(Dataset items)
%%

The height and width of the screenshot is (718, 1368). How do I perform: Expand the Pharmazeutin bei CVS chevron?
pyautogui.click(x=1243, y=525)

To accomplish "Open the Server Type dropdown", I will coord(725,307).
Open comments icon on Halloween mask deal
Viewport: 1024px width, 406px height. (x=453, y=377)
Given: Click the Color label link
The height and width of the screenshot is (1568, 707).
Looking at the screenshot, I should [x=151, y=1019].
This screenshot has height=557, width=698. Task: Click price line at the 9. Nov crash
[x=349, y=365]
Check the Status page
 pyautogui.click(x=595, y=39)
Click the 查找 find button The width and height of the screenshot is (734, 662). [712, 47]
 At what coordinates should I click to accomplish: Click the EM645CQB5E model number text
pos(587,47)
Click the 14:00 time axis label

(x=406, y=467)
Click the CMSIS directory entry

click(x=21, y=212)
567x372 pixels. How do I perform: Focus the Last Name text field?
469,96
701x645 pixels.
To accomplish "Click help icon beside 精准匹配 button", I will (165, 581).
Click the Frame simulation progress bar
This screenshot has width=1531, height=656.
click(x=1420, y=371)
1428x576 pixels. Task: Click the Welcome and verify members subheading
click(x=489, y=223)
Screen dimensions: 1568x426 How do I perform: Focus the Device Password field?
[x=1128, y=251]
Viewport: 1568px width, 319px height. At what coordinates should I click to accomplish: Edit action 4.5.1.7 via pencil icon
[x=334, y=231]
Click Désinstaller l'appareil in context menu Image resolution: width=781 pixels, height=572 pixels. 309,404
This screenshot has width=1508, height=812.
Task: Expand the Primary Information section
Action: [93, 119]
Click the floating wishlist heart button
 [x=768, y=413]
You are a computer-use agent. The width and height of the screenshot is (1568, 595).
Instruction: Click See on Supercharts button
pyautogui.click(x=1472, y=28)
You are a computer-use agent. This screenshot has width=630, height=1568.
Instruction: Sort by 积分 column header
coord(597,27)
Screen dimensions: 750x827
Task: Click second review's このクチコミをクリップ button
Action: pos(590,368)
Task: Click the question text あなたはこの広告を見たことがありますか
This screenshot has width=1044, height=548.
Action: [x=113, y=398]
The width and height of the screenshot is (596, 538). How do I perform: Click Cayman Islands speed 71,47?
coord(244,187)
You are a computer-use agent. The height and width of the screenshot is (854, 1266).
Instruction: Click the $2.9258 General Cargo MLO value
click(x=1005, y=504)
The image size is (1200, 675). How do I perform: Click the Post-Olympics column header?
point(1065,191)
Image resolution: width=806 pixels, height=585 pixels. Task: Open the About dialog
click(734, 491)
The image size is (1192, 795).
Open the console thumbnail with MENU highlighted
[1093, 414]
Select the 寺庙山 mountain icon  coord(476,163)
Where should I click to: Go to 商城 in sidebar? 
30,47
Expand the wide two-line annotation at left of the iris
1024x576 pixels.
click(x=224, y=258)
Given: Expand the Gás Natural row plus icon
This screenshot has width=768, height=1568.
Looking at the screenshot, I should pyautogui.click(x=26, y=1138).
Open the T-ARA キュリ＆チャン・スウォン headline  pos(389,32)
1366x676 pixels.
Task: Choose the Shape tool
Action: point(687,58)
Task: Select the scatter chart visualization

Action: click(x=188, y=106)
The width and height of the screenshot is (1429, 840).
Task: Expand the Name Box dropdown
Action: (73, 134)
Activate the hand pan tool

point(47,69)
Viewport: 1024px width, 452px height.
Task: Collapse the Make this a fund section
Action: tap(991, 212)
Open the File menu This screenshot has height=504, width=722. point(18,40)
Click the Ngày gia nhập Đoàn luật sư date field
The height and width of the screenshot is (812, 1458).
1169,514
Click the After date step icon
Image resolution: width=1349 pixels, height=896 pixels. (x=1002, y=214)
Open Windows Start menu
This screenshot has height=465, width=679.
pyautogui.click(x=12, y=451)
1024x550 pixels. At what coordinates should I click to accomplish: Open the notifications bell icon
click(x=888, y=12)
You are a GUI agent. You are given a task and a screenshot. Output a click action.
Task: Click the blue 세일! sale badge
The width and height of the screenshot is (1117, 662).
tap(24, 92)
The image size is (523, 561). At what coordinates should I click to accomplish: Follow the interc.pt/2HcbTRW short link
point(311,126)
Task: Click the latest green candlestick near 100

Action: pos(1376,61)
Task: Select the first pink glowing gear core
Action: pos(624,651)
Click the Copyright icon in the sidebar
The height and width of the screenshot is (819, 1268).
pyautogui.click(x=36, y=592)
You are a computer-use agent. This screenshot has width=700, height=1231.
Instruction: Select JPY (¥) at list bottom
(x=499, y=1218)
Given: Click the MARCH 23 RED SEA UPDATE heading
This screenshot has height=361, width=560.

%%

--- REQUIREMENT ---
Tally the lines in the records that contain the word "computer"; the answer is that number and nothing more.

--- ANSWER TO THIS EXERCISE ---
4